See here for more information on the format of this file.
solve
¶
Runs the solution procedure for the pass sequence loaded by one of the input commands.
report
¶
Generates a HTML report page from the simulation results. The contents of the page can be extended by plugins, please
see here for additional information. The file to write to can be specified with the -f
/--file
option,
which defaults to report.html
.
Examples¶
To read from a python script, solve and generate a report just use:
pyroll input-py solve report
To specify the files explicitly use:
pyroll input-py -f input.py solve report -f report.html
To use a different config file:
pyroll -c config2.yaml input-py solve report
To load additional plugins:
pyroll -p pyroll_plugin1 -p pyroll_plugin2 input-py solve report
Config File Format¶
The configuration has to be specified in YAML format. The content of the default config file is as follows:
plugins: [ ] # list full qualified names of plugins to load (as they were importable in real python code)

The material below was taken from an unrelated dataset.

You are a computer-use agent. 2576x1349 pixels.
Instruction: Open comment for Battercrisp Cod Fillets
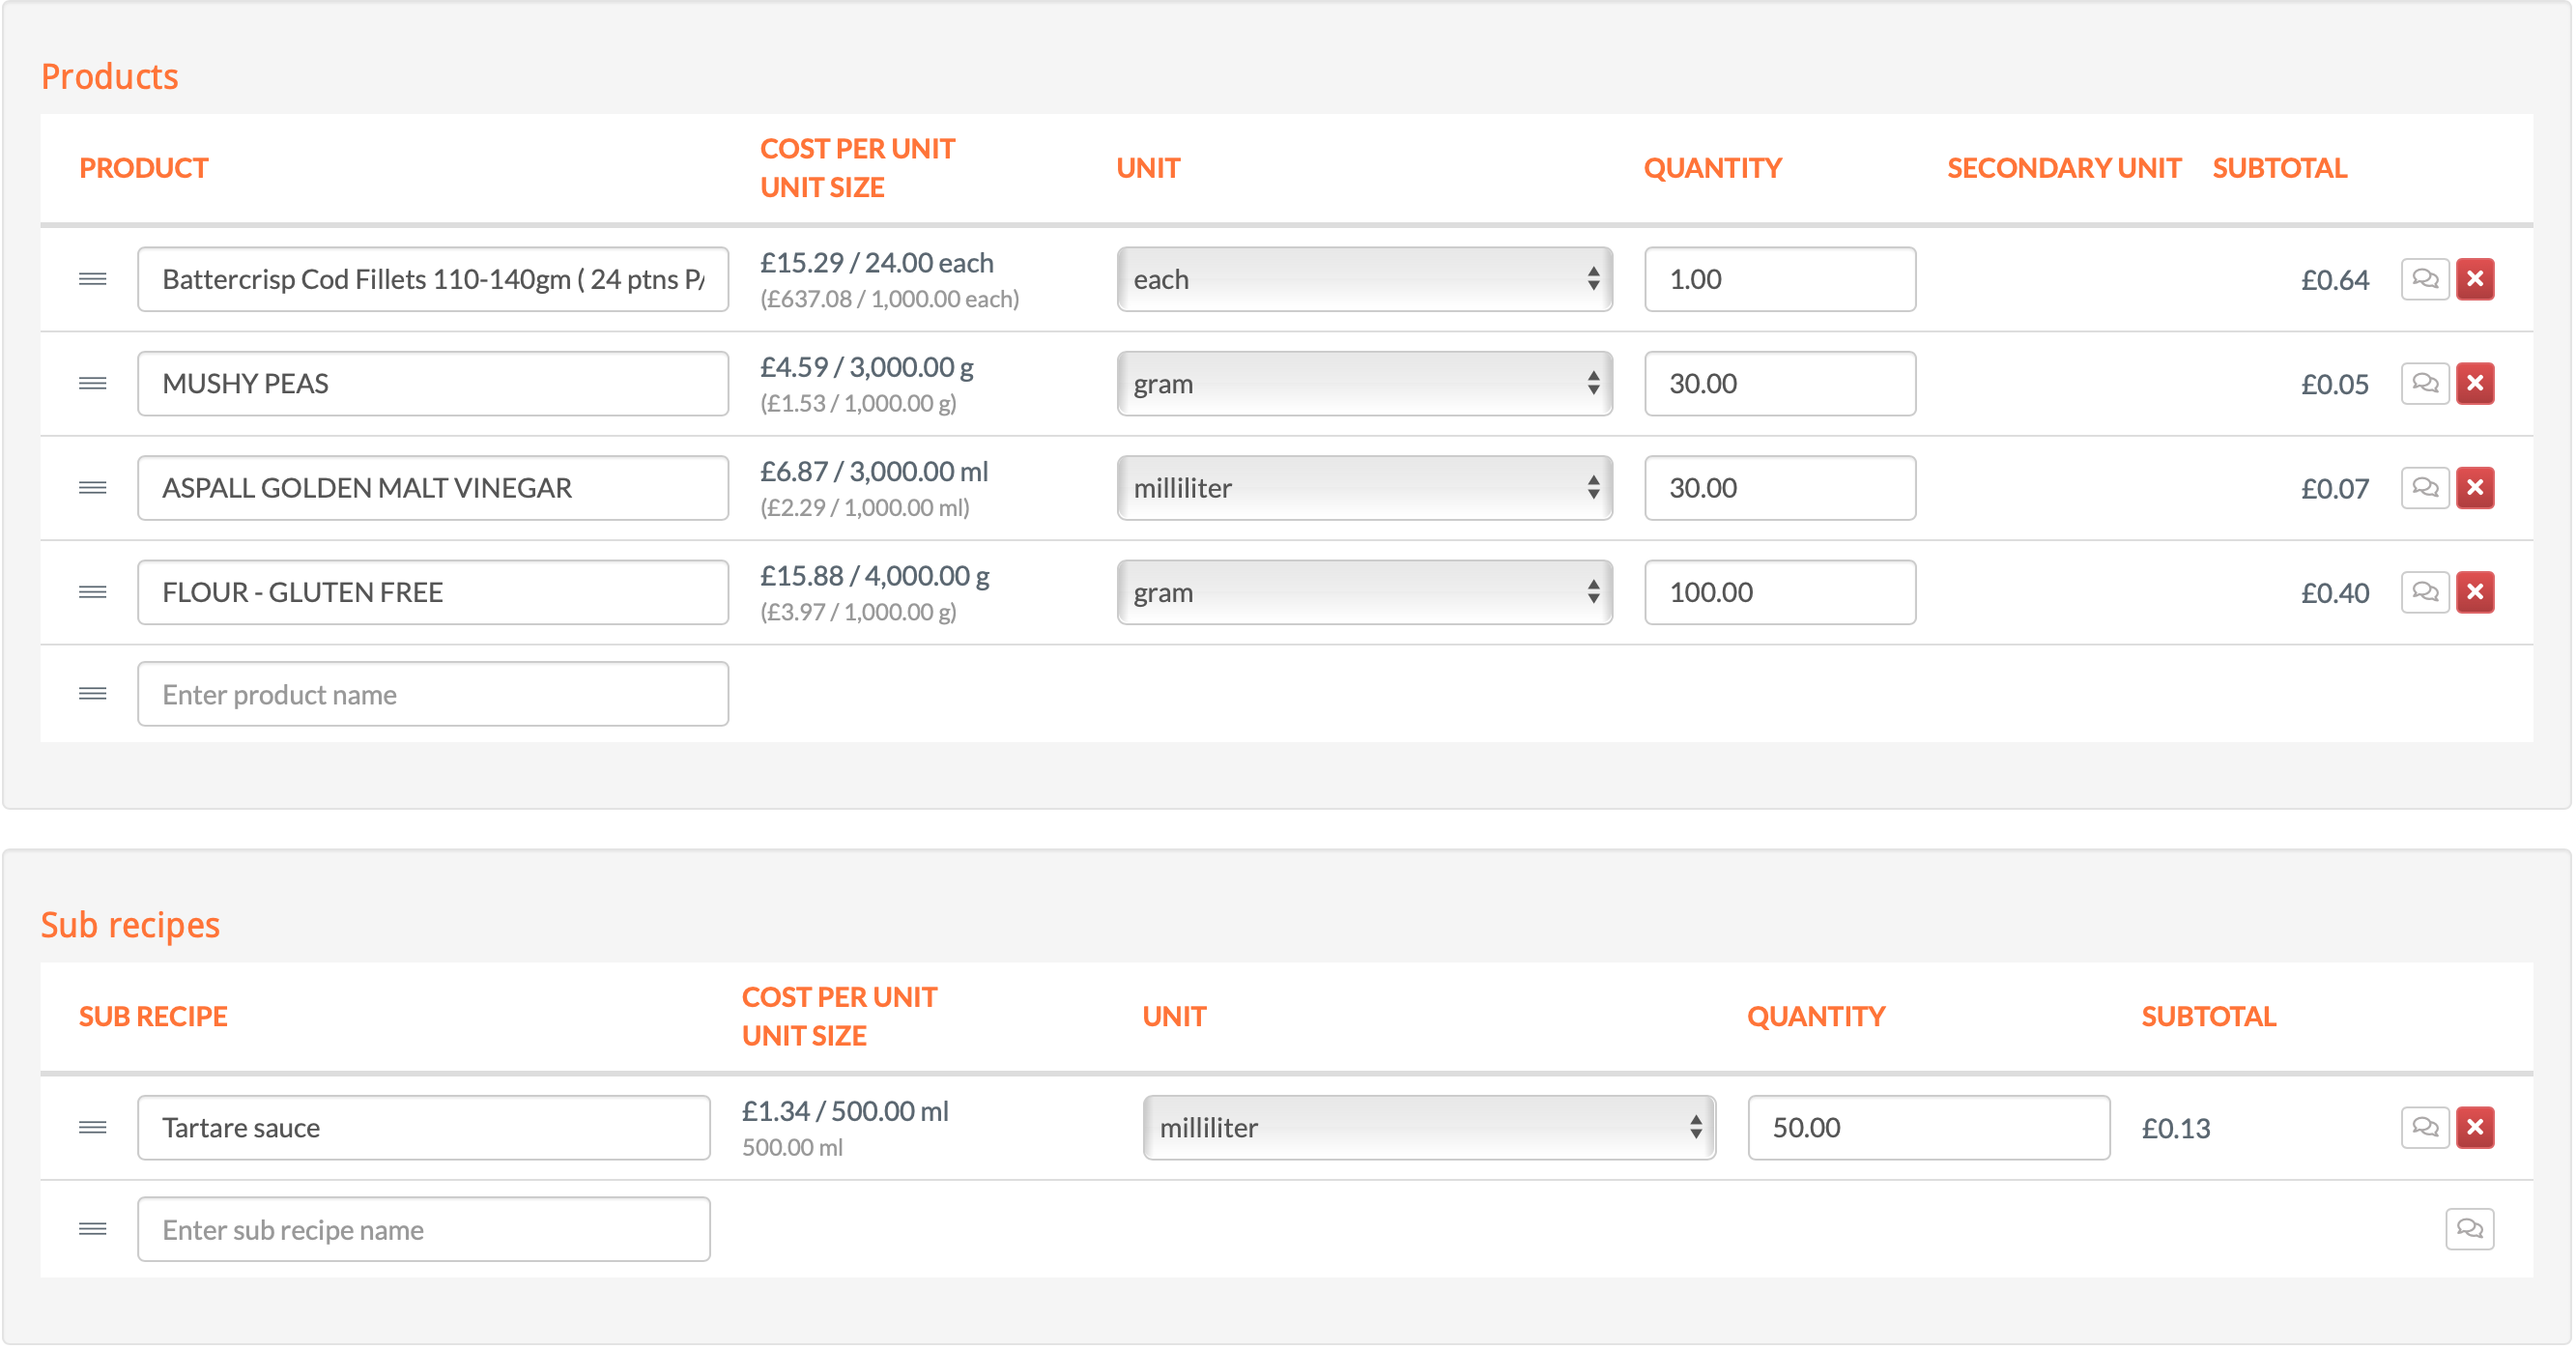[x=2424, y=279]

logging: # configuration for the logging standard library package
version: 1
formatters:
console:
format: '[%(levelname)s] %(name)s: %(message)s'
file:
format: '%(asctime)s [%(levelname)s] %(name)s: %(message)s'
handlers:
console:
class: logging.StreamHandler
level: INFO
formatter: console
stream: ext://sys.stdout
file:
class: logging.FileHandler
level: INFO
formatter: file
filename: pyroll.log
root:
level: INFO
handlers: [ console, file ]
loggers:
matplotlib:
level: ERROR
In the plugins node several plugins can be specified to load additionally to the core functionalities. List the full qualified package name you want to load, as you would import in Python. For example to load the Wusatowski Spreading and the Integral Thermal plugins:
plugins:
- pyroll_wusatowski_spreading
- pyroll_integral_thermal
The logging node configures logging using the Python standard logging
package,
see here for further information on that. The default config specifies
logging on the console and to the pyroll.log
file on information level. If you want more detailed logging, replace
the INFO
specifiers with DEBUG
. To avoid log pollution by the matplotlib
package, their level is set to ERROR
.
Python Input Format¶
The most flexible way of defining input for PyRolL is the direct use of a python script. A script loadable by
the input-py
command must define at least two variables:
Variable |
Description |
---|---|
|
A |
|
A list of |
A minimal input script is shown below:
from pyroll.core.grooves import SquareGroove, DiamondGroove
from pyroll.core import Profile
from pyroll.core import RollPass
from numpy import pi
# initial profile
in_profile = Profile(
width=68e-3,
height=68e-3,
groove=SquareGroove(r1=0, r2=3e-3, tip_angle=pi / 2, tip_depth=34e-3),
temperature=1200 + 273.15,
strain=0,
material="C45",
flow_stress=50e6
)
# pass sequence
sequence = [
RollPass(
label="Diamond I",
groove=DiamondGroove(
usable_width=76.55e-3,
tip_depth=22.1e-3,
r1=12e-3,
r2=8e-3
),
roll_radius=160e-3,
velocity=1.4,
gap=3e-3,
),
RollPass(
label="Square II",
groove=SquareGroove(
usable_width=52.7e-3,
tip_depth=25.95e-3,
r1=8e-3,
r2=6e-3
),
roll_radius=160e-3,
velocity=1.4,
gap=3e-3,
),
]
The attributes to give as keyword arguments to the constructors depend on the plugins loaded. Most plugins need additional data about the pass sequence or the incoming profile. For information on the basic data needed see the docs of Profile, RollPass and Transport.